Read the original review on www.cbc.ca.


Michelle Palansky is a fringe show reviewer for CBC, reviewing shows at this year's Winnipeg Fringe. But she's also a fringe show-reviewer in the sense that just like at the fringe, you never know quite what to expect. Whether it's reviews that don't give five stars despite having no negative points or reviews that give away the show's final reveal (not linked for the obvious reason), Palansky's reviews range from merely uninformative to truly bizarre. Rather than reviewing shows on their merits, she sometimes seems to evaluate a show based on how well it fits her preconceptions, like when she gave a middling score because the shadow puppet show she went to see was mostly shadow puppets, not human acting.

This is no more apparent than this year's review of Ryan Adam Wells' Beers About Songs, which got three stars because the performer had a beer and she didn't. I fully understand if you don't believe anyone old enough to drink would be that petulent in public, so I'll quote the entirety of her complaint here:

Which leads me to my main criticism of the show. For goodness sake man, if you are going to devote a show to the joys of beer, mount the damn thing in a bar. It is a special kind of torture to sit cheek by jowl with 50 other people, listening to songs about beer, watching the performer drink beer, while the audience stays dry.

For those of you wondering, this isn't a show about beer. There is a show about beer at the Winnipeg Fringe, and it does take place in a bar where the audience can drink, but that isn't this show. Which leads me to my main criticism of the review. For goodness sake woman, if you are going to write a review about Beers About Songs, write the damn thing about the actual show. It's a special kind of torture to click on a link that says Beers About Songs, and hear how the writer went to see Beers About Songs, while the reader is left with no idea what the show is actually like.

For once she doesn't spoil anything, as she proudly states, but she does still write a review with no negative points (about the show, anyway) and then gives it three stars. Three stars is average, but this is not an average show, this is a show that won awards at other festivals. But maybe Wells bribed those audiences with liquor like in early American elections, as Palansky seemed to expect. If she has any complaints about the show itself, she doesn't share them with her readers in the same way Wells didn't share his beer with her. But the cycle of abuse ends here, as I'm more than happy to tell you exactly what I didn't like about this review.

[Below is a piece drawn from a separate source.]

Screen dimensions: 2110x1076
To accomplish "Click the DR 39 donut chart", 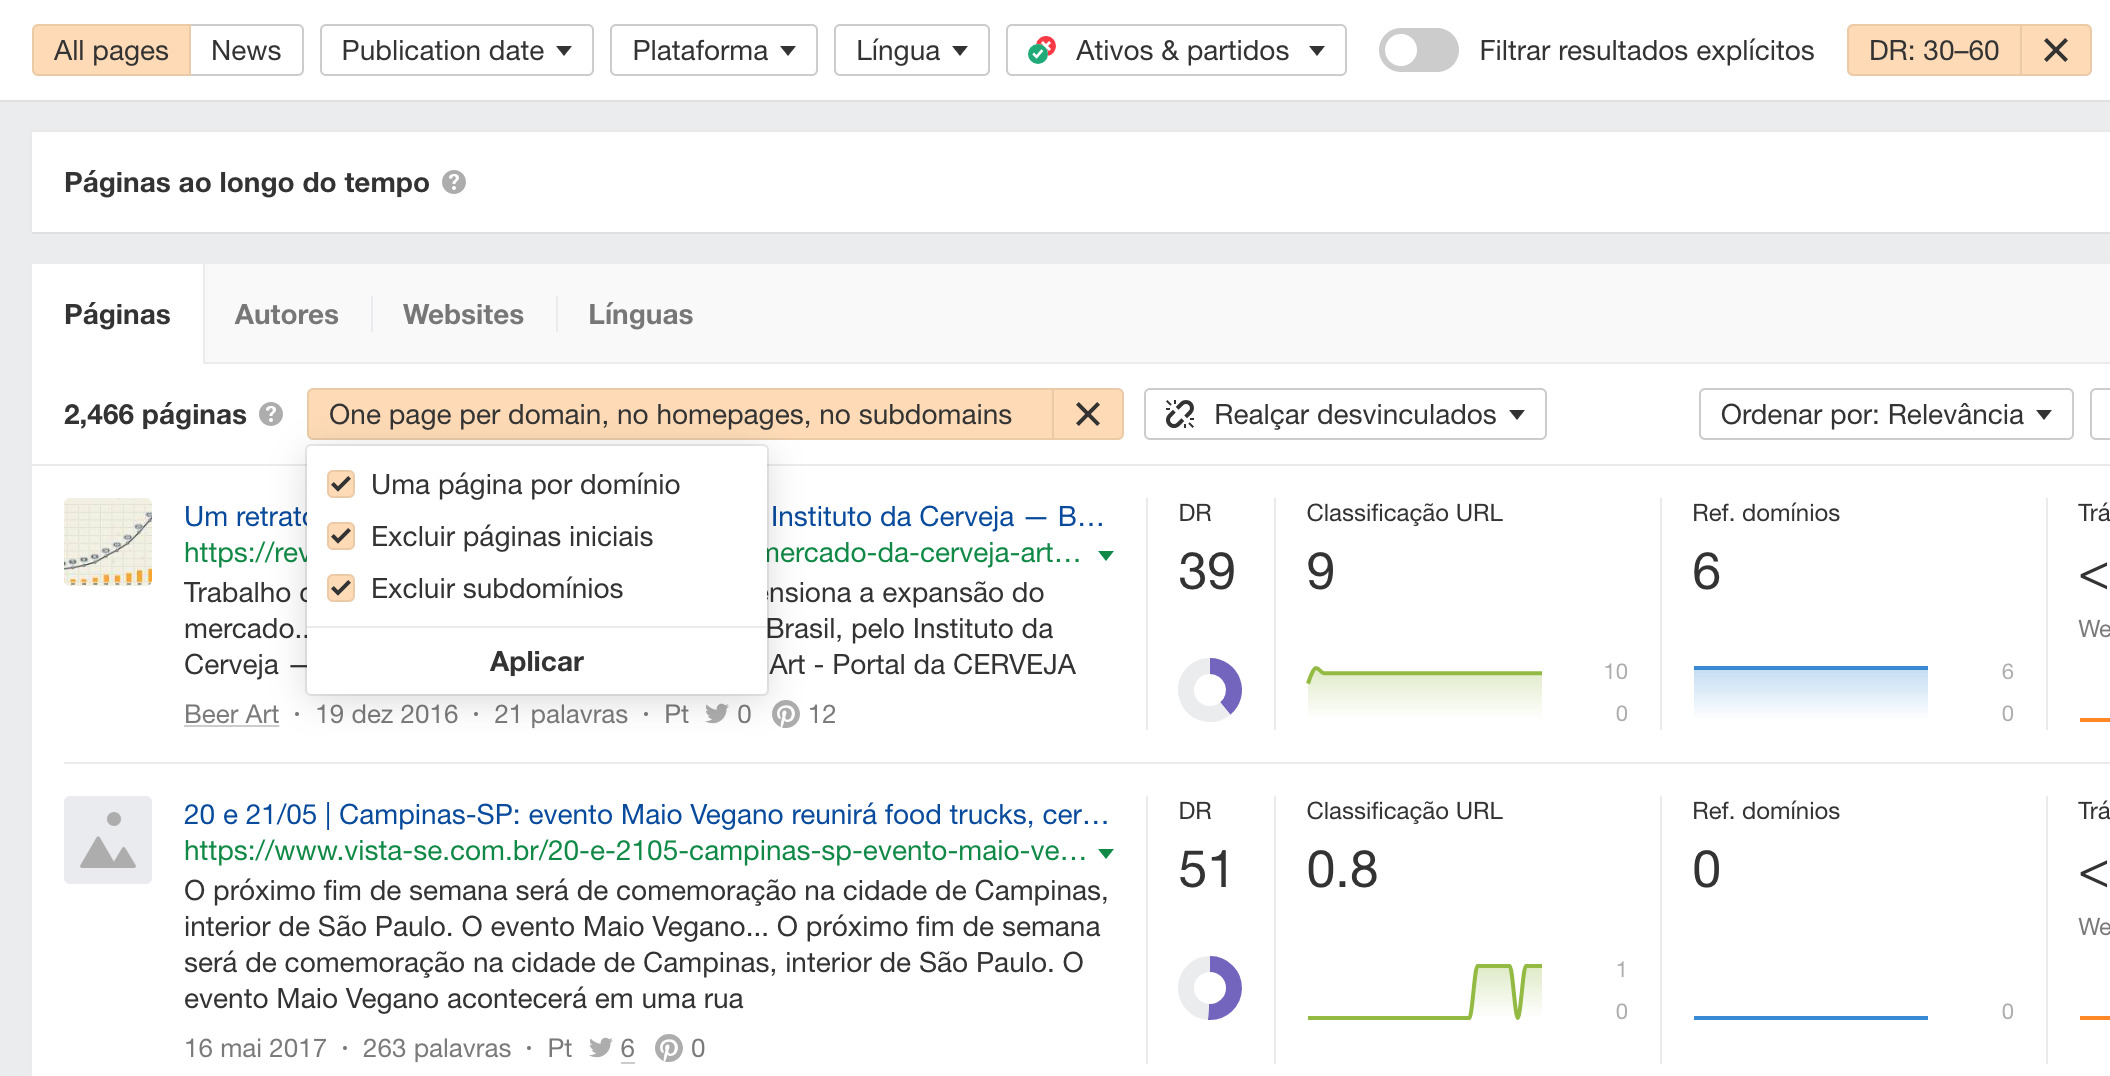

"Why can't I have what he has?" is a valid complaint in a restaurant, not at a show. Because the obvious answer is "It's part of the show, and you're not. Are you old enough to be here by yourself?"

I can relate to thinking "Why can't I have what he has?" while watching Beers About Songs, but I'm referring to Wells' musical talent, not his props. It would be just as valid to complain that Wells had a guitar on stage, so he should've mounted the show in a guitar store where the audience could play guitars, or in a barber shop where the audience could have beards.

A review shouldn't just tell you whether the reviewer liked something, it should also tell you why. That's pretty much the whole job. And the reasons should be more substantive than "I was thirsty" or "I read the poster for the wrong show."